Data provided START
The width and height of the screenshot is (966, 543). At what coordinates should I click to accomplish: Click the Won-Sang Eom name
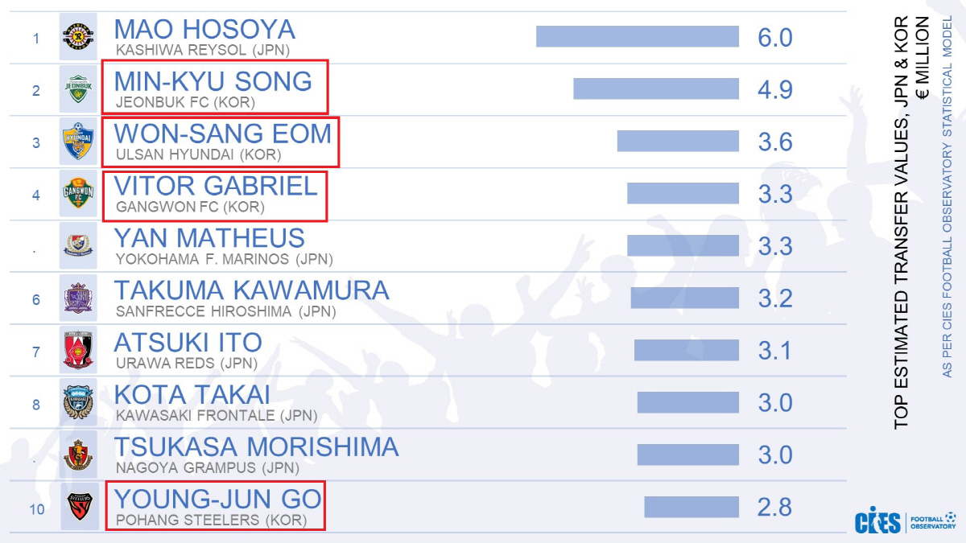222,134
Data provided END
Data provided START
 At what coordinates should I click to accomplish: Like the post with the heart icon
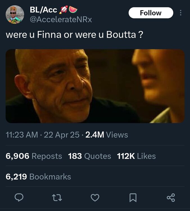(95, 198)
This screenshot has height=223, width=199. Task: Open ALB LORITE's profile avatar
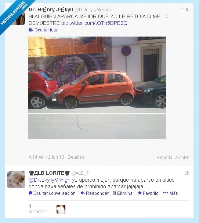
Data provided END
Data provided START
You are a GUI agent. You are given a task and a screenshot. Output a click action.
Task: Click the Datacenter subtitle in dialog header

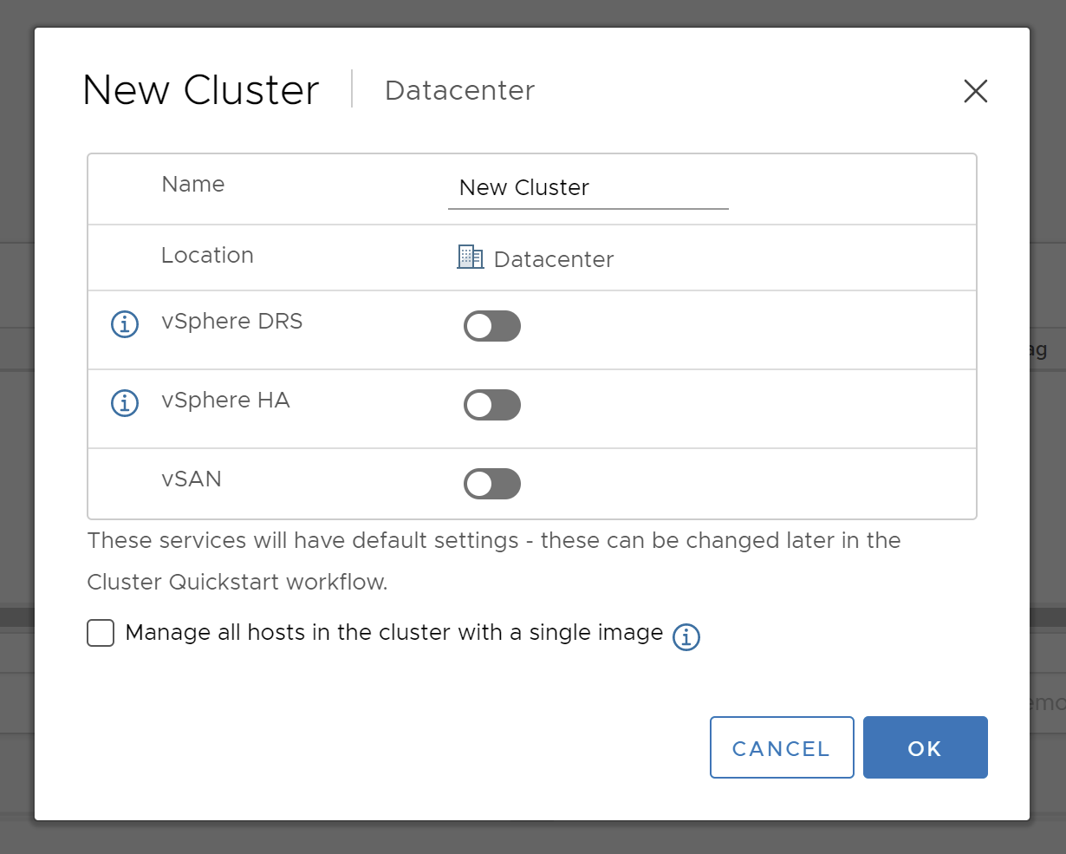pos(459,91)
Data provided END
* _About this task_
The answer must be the part of the records that opens with the line containing "At what coordinates should I click to accomplish: Like" and closes with the line containing "This screenshot has", reproduced exactly, with no pictures.

* _Exercise result_
 At what coordinates should I click to accomplish: Like the post with the heart icon
(95, 198)
This screenshot has height=223, width=199. Task: Open ALB LORITE's profile avatar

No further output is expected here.